As the credits roll out, a final shot is shown which is to happen in Dehradun, where the box in which Ambuli is being carried. The box slowly starts moving a little and cracks suddenly. It is to be understood that Ambuli escapes from the box and sets on his next hunt. The film ends with the line "Ambuli's hunt will continue".

==Production==
Hari Shankar and Hareesh Narayan, who made their directorial debut with the horror film Orr Eravuu (2010), decided to shoot a mystery thriller based on folklore and superstition. In an interview, they stated: "We have taken inspirations from folklore and Ambuli tells the story of a village which is soaked in superstitions. Ambuli means ‘moon’ and it is a moon light mystery". The film was promoted as being the "first ever-stereoscopic 3D film in Tamil cinema". The directors further disclosed that the plot revolved around "four youngsters who go in search of a story, the problems they face and how they overcome them", while clarifying that there was no villain in the film. Newcomers R. Ajai, P. S. Srijith, Sanam and Jothisha Ammu were signed on to enact the lead roles, while Gokulnath, best known from the reality-based dance competition Maanada Mayilada, was selected to play the titular character.
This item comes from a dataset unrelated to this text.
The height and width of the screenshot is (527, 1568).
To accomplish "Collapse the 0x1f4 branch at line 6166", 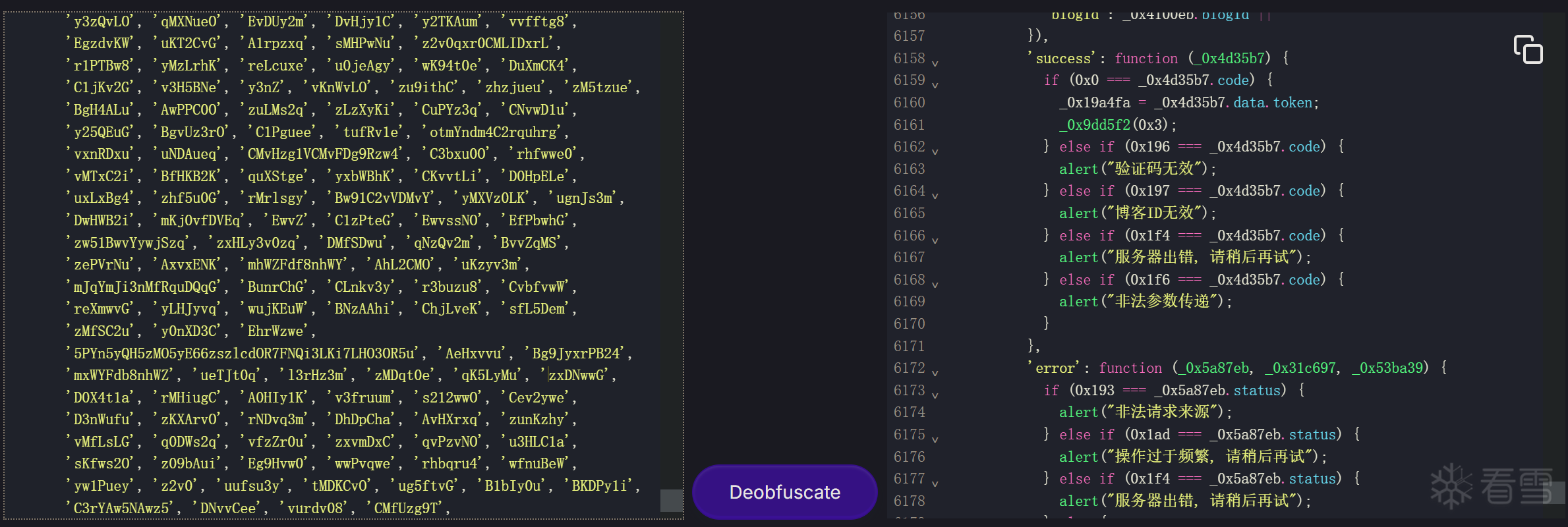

The filming began on 4 February 2011.

==Soundtrack==

The soundtrack features eight tracks composed by four music directors, K. Venkat Prabu Shankar, Sam C.S., Sathish Kumar, and Mervin Solomon. The album was released at the Kamarajar Stadium on 19 August 2011. A 3D trailer of the film was also showcased at the event.

Track listing
| No. | Title | Lyrics | Music | Singer(s) | Length |
|---|---|---|---|---|---|
| 1. | "Happy Farewell Day" | Na. Muthukumar, Pop Shalini | Mervin Solomon | Benny Dayal, Pop Shalini, Reshmitha, Priyanka | 5:33 |
| 2. | "Nenjukulla Yaaru" | Thamarai | Sam C. S. | Karthik, Chinmayi | 5:47 |
| 3. | "Mazhaikaadey Manalmedey" | Nellai Jeyantha | K. Venkat Prabu Shankar | Madhu Balakrishnan | 5:49 |
| 4. | "Chandirana Sooriyana" | Na. Muthukumar | Sathish Kumar | Vijay Prakash | 4:43 |
| 5. | "Rock 'N' Roll" | Na. Muthukumar | Sam C. S. | Ranjith, Pop Shalini | 5:05 |
| 6. | "Aatha Nee Pethaaye" | Nellai Jeyantha | K. Venkat Prabu Shankar | Thanjai Selvi | 2:40 |
| 7. | "Ambuli Theme" |  | K. Venkat Prabu Shankar |  | 3:06 |
| 8. | "3D Era" |  | Sathish Kumar | Naresh Iyer, Blaaze | 3:34 |

==Release==
Ambuli was released on 17 February 2012 in both polarised and anaglyph 3D formats. In the first week, the film was screened in 100 theatres with polarized format in most of the theatres in Chennai and in anaglyph format outside of Chennai in many theatres not having the facility of polarized 3D which required silver-coated screen and two projectors supposed to be expensive at that time. In the third week, seven theatres from Madurai, Coimbatore, and Trichy agreed and equipped their screens with polarized 3D based on the enormous response from the audience for the film.

==Reception==
The Times of India rated the movie 3.5/5 stars and wrote, "With the directors giving enough indications of a planned sequel, "Ambuli" could well become India’s first horror franchise."